→ **ENTRIES PROVIDED**
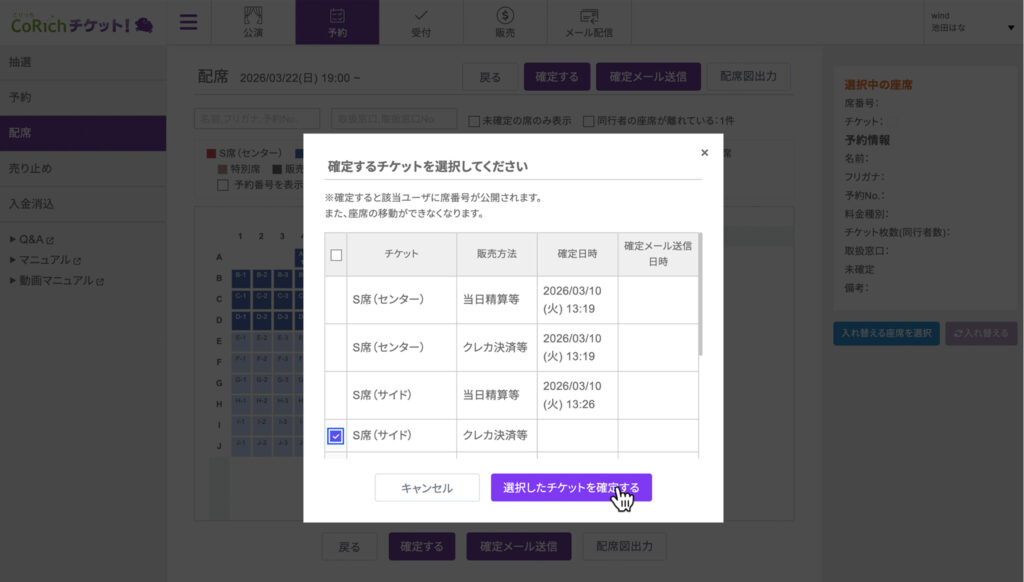The width and height of the screenshot is (1024, 582).
Task: Click the hamburger menu icon
Action: coord(188,22)
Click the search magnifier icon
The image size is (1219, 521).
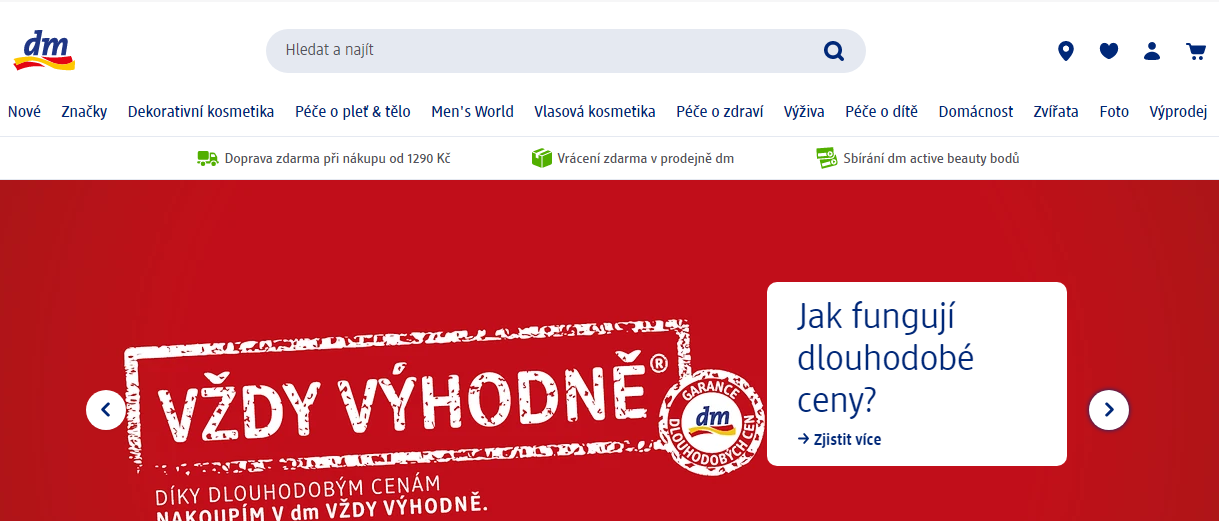(834, 50)
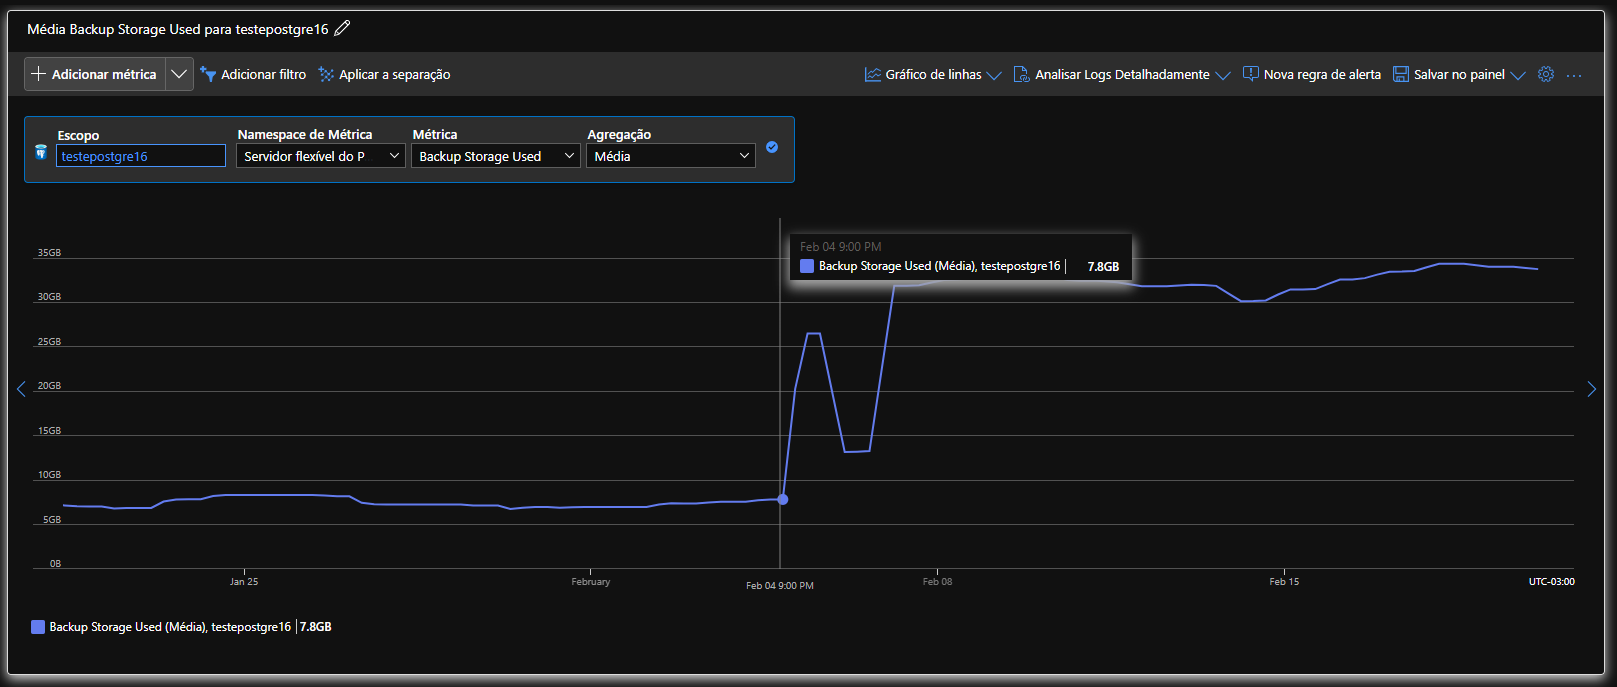This screenshot has height=687, width=1617.
Task: Click the Adicionar filtro funnel icon
Action: point(208,74)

→ **WHAT NEEDS TO BE DONE**
Reproduce every line of the material above verbatim, leaving out the pictures.

→ **ANSWER TO THIS TASK**
The width and height of the screenshot is (1024, 582).
Task: Click the hamburger menu icon
Action: coord(188,22)
Click the search magnifier icon
The image size is (1219, 521).
(834, 50)
This screenshot has height=687, width=1617.
Task: Click the Adicionar filtro funnel icon
Action: point(208,74)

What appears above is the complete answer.